In celebration of Women’s History Month, USC’s School of Visual Art and Design is once again joining forces with Art+Feminism, a global movement committed to building communities and closing information gaps related to gender, feminism, and the arts. This year’s event kicks off with a series of short talks about ongoing efforts to increase women artists’ visibility on the internet and in digital humanities projects. Guest speaker, Dr. Colleen Laird, professor of Japanese Popular Culture at the University of British Columbia, will discuss her Japanese Women Directors Project, a digital dialogue series and website. Then SVAD professors will present efforts of their own and others that amplify women artists and their artworks: Dr. Amanda Wangwright will discuss her digital research project on women artists in modern China, Dr. Susan Felleman will survey other online resources related to women in arts and media, and Dr. Anna Swartwood House will share her recent Wikipedia research and revisions.

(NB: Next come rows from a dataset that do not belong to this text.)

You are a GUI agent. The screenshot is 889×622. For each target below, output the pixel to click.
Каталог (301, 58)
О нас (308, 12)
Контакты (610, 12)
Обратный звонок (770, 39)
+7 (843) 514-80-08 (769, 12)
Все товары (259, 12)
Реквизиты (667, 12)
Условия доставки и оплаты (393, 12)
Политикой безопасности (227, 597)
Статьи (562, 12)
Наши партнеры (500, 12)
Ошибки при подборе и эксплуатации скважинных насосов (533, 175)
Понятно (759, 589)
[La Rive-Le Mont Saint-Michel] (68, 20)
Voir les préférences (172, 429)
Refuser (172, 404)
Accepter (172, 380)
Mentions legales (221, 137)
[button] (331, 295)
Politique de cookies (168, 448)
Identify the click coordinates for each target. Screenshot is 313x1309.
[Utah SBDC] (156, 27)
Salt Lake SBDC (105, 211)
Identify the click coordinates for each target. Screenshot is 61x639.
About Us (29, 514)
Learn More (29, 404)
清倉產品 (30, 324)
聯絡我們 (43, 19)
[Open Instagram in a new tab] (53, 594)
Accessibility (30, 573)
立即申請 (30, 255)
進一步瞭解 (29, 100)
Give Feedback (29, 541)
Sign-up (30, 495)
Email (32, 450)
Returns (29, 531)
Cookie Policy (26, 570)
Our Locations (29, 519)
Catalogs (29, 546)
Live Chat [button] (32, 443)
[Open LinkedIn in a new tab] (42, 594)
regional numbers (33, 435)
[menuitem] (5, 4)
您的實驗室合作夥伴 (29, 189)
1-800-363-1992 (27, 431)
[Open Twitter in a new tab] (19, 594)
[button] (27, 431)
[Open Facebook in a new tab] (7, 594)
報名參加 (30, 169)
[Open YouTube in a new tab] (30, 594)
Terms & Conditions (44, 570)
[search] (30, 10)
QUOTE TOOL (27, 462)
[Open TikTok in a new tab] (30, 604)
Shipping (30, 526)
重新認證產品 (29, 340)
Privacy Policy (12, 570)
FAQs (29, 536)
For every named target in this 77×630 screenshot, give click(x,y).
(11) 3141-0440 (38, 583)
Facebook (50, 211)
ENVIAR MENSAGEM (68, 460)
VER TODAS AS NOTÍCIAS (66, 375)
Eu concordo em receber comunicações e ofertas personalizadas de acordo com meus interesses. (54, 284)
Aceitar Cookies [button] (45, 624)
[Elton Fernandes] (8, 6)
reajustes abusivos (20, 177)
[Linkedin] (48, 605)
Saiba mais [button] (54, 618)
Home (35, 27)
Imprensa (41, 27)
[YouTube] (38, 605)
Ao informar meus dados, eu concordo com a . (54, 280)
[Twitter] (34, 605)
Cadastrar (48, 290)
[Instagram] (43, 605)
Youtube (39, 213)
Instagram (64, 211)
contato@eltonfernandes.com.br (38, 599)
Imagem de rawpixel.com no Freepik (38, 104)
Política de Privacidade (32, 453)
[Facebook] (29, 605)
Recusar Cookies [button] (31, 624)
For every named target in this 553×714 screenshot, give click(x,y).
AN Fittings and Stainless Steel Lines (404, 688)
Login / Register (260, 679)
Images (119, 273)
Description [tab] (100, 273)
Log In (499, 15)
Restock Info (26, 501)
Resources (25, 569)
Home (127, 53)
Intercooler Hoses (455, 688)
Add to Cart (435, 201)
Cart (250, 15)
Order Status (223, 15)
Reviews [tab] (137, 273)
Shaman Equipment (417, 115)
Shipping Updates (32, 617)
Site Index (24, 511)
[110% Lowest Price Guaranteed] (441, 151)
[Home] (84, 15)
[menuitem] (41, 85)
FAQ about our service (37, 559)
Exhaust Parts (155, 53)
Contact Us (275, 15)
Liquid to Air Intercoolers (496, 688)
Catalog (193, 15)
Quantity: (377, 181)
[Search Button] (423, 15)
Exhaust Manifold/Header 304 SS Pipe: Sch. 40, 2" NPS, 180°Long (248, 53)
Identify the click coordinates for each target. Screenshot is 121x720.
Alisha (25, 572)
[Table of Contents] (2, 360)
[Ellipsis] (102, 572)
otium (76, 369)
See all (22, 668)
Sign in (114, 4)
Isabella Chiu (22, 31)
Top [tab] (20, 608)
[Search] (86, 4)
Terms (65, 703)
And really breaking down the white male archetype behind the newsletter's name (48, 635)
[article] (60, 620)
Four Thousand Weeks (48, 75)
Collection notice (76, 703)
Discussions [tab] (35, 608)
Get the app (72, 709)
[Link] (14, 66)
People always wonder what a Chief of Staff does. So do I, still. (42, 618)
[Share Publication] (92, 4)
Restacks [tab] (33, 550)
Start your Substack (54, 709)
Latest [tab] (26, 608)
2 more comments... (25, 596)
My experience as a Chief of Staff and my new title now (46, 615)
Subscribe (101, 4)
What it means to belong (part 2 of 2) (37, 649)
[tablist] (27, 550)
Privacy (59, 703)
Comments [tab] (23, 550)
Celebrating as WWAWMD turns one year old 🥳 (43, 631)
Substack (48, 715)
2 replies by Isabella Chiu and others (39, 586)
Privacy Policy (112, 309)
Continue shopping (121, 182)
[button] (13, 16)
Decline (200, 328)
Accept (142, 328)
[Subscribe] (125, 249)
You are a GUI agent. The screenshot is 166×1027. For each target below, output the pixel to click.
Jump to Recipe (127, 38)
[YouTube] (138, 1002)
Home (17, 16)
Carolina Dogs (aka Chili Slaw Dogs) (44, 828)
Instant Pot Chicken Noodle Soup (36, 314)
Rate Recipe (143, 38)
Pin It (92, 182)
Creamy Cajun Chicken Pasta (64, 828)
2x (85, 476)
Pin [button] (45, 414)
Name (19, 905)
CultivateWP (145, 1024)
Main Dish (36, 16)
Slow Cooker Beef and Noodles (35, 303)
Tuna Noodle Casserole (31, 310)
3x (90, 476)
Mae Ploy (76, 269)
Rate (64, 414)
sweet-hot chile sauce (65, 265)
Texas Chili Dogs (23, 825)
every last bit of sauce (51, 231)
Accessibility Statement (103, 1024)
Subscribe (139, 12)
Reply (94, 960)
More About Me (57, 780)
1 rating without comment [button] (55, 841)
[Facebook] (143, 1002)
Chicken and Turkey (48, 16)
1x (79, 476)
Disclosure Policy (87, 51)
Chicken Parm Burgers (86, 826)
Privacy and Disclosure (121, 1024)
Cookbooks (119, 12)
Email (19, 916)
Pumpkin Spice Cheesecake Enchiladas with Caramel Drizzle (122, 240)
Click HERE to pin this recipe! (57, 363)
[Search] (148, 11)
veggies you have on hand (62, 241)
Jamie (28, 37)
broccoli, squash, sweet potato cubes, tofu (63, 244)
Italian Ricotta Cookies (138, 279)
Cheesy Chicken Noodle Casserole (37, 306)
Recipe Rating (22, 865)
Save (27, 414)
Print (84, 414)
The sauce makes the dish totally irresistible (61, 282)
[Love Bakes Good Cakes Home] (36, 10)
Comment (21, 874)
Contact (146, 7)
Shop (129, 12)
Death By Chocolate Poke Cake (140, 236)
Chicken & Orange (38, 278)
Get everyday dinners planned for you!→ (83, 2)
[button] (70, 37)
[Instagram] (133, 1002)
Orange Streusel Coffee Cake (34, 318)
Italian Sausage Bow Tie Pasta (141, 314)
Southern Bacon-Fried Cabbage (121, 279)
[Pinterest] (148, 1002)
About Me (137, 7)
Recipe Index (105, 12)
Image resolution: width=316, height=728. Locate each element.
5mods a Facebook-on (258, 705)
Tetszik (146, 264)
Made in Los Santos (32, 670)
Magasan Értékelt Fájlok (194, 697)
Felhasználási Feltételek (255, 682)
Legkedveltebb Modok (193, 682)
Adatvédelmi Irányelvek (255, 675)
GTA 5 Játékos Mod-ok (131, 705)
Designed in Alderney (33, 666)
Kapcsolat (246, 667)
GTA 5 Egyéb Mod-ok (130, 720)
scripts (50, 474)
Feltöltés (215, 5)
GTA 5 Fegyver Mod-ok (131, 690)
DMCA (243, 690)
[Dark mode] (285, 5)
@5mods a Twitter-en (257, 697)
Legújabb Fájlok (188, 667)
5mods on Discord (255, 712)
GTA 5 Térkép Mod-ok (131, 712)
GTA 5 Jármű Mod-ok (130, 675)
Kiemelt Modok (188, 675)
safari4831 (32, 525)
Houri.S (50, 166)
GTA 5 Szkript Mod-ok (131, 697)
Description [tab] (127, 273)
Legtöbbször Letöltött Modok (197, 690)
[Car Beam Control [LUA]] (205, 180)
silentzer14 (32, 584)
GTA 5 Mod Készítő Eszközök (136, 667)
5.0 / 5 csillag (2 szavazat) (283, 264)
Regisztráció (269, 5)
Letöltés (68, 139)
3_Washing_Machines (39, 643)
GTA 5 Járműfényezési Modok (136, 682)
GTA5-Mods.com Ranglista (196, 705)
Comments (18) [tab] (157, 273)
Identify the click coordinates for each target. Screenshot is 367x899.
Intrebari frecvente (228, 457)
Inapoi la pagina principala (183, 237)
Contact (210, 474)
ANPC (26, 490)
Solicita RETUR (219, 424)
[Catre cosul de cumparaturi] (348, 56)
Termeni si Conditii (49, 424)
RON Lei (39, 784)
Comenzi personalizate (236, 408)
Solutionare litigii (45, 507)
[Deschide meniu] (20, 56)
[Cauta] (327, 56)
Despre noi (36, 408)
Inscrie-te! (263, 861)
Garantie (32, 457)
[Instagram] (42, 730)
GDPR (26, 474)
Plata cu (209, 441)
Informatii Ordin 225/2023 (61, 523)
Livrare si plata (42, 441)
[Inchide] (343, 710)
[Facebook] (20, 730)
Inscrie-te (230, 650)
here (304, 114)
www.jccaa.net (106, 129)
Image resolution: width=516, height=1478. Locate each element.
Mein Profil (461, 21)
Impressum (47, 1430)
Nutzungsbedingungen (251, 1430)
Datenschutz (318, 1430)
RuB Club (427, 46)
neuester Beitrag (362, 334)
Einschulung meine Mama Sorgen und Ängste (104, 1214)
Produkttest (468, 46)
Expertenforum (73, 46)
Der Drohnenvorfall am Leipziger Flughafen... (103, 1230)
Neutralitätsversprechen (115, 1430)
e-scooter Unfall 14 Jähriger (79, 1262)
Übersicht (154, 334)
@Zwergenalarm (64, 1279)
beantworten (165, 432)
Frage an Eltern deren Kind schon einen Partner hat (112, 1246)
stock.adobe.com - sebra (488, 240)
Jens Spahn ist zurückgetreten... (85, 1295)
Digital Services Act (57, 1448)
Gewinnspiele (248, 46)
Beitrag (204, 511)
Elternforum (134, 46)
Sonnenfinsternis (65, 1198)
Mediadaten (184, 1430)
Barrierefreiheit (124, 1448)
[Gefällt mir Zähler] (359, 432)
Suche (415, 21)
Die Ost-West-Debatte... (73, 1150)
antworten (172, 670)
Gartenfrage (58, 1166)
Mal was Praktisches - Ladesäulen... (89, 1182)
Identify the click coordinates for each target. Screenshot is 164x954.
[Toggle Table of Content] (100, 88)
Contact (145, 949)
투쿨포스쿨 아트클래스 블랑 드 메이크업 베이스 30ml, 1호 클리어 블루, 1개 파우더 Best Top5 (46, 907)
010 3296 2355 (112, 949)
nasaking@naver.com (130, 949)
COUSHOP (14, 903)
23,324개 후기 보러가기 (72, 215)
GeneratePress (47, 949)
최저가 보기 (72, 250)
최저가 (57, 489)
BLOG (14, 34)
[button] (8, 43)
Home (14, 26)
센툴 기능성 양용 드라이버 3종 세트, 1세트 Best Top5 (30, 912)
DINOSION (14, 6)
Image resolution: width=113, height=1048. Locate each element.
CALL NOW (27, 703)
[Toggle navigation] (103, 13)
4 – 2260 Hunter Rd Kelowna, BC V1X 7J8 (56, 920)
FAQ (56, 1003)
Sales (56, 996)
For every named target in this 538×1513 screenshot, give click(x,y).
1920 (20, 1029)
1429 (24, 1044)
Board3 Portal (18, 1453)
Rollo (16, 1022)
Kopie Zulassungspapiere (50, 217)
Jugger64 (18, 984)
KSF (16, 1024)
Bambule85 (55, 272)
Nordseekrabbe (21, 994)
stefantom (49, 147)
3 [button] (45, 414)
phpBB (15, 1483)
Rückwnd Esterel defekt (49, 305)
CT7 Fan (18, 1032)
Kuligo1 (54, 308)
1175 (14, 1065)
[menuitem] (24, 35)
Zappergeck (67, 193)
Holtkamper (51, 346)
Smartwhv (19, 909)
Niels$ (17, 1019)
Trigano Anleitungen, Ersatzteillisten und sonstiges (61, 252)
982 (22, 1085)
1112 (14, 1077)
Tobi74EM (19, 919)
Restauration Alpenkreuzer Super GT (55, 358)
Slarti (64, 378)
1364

For the second half of the event, SVAD professor Evan Meaney will give a technical demo on the basics of creating and editing Wikipedia pages. Then we’ll jump into actively researching, writing, and editing! While no prior Wikipedia experience is necessary, please create a Wikipedia account before the event. From there, we will offer tutorials for beginners, art history reference materials, and extra support. While some computers will be available, you are encouraged to bring your own laptop, power cord, and extension cord if possible. Anyone and everyone regardless of experience, gender, or background, is welcome to attend and participate. We encourage all Edit-a-thon participants who would like to close information gaps in the arts and bring attention to traditionally underrepresented artists, especially those who may have been overlooked due to race, ethnicity, gender, age, religion, language, abilities/disabilities, sexual orientation, gender identity, socioeconomic status, or geographic region.